**INSTRUCTIONS TO FOLLOW**:
Return the entries in full, exactly as written.

**PROVIDED RECORDS**:
^^^^^^^^
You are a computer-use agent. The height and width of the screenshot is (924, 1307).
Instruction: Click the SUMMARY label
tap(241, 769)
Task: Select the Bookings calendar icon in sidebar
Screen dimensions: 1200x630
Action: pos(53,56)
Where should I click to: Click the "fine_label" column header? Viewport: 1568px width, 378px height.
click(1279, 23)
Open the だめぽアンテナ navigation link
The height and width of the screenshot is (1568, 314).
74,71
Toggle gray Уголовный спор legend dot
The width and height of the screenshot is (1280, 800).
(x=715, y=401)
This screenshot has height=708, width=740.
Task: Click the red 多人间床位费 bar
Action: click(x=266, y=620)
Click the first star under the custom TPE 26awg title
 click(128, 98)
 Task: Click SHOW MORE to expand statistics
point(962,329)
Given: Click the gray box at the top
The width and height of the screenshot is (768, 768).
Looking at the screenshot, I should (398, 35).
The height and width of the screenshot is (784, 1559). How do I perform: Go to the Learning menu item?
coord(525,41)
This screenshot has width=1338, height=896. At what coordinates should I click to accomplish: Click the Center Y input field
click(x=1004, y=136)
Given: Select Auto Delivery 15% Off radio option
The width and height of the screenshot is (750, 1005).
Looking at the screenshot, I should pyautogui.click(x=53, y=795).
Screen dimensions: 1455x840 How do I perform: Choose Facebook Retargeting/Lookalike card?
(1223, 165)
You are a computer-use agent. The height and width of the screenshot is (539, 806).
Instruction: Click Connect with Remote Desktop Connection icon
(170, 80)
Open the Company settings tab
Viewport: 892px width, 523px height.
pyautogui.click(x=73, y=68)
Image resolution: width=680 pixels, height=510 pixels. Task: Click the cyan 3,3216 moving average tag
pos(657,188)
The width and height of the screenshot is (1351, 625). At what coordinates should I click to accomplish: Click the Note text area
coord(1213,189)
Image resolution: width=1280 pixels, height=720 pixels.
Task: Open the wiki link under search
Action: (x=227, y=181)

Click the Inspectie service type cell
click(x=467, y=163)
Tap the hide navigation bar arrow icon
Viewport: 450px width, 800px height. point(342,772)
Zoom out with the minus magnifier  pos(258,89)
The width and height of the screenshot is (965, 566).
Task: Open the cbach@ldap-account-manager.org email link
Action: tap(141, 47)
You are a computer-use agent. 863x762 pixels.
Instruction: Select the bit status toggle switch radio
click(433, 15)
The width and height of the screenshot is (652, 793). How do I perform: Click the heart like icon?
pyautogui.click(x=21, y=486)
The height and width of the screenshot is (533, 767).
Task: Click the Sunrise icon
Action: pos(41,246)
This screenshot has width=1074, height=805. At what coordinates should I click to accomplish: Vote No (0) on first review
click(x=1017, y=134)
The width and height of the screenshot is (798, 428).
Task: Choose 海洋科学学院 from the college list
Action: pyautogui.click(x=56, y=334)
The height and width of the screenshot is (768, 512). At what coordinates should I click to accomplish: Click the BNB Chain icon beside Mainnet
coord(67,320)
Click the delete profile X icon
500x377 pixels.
^^^^^^^^
**EXERCISE SOLUTION**:
You are a computer-use agent. The height and width of the screenshot is (924, 1307).
Instruction: Click the SUMMARY label
tap(241, 769)
Task: Select the Bookings calendar icon in sidebar
Screen dimensions: 1200x630
Action: pos(53,56)
Where should I click to: Click the "fine_label" column header? Viewport: 1568px width, 378px height.
click(1279, 23)
Open the だめぽアンテナ navigation link
The height and width of the screenshot is (1568, 314).
74,71
Toggle gray Уголовный спор legend dot
The width and height of the screenshot is (1280, 800).
(x=715, y=401)
This screenshot has height=708, width=740.
Task: Click the red 多人间床位费 bar
Action: click(x=266, y=620)
Click the first star under the custom TPE 26awg title
 click(128, 98)
 Task: Click SHOW MORE to expand statistics
point(962,329)
Given: Click the gray box at the top
The width and height of the screenshot is (768, 768).
Looking at the screenshot, I should (398, 35).
The height and width of the screenshot is (784, 1559). How do I perform: Go to the Learning menu item?
coord(525,41)
This screenshot has width=1338, height=896. At what coordinates should I click to accomplish: Click the Center Y input field
click(x=1004, y=136)
Given: Select Auto Delivery 15% Off radio option
The width and height of the screenshot is (750, 1005).
Looking at the screenshot, I should pyautogui.click(x=53, y=795).
Screen dimensions: 1455x840 How do I perform: Choose Facebook Retargeting/Lookalike card?
(1223, 165)
You are a computer-use agent. The height and width of the screenshot is (539, 806).
Instruction: Click Connect with Remote Desktop Connection icon
(170, 80)
Open the Company settings tab
Viewport: 892px width, 523px height.
pyautogui.click(x=73, y=68)
Image resolution: width=680 pixels, height=510 pixels. Task: Click the cyan 3,3216 moving average tag
pos(657,188)
The width and height of the screenshot is (1351, 625). At what coordinates should I click to accomplish: Click the Note text area
coord(1213,189)
Image resolution: width=1280 pixels, height=720 pixels.
Task: Open the wiki link under search
Action: (x=227, y=181)

Click the Inspectie service type cell
click(x=467, y=163)
Tap the hide navigation bar arrow icon
Viewport: 450px width, 800px height. point(342,772)
Zoom out with the minus magnifier  pos(258,89)
The width and height of the screenshot is (965, 566).
Task: Open the cbach@ldap-account-manager.org email link
Action: tap(141, 47)
You are a computer-use agent. 863x762 pixels.
Instruction: Select the bit status toggle switch radio
click(433, 15)
The width and height of the screenshot is (652, 793). How do I perform: Click the heart like icon?
pyautogui.click(x=21, y=486)
The height and width of the screenshot is (533, 767).
Task: Click the Sunrise icon
Action: pos(41,246)
This screenshot has width=1074, height=805. At what coordinates should I click to accomplish: Vote No (0) on first review
click(x=1017, y=134)
The width and height of the screenshot is (798, 428).
Task: Choose 海洋科学学院 from the college list
Action: pyautogui.click(x=56, y=334)
The height and width of the screenshot is (768, 512). At what coordinates should I click to accomplish: Click the BNB Chain icon beside Mainnet
coord(67,320)
Click the delete profile X icon
500x377 pixels.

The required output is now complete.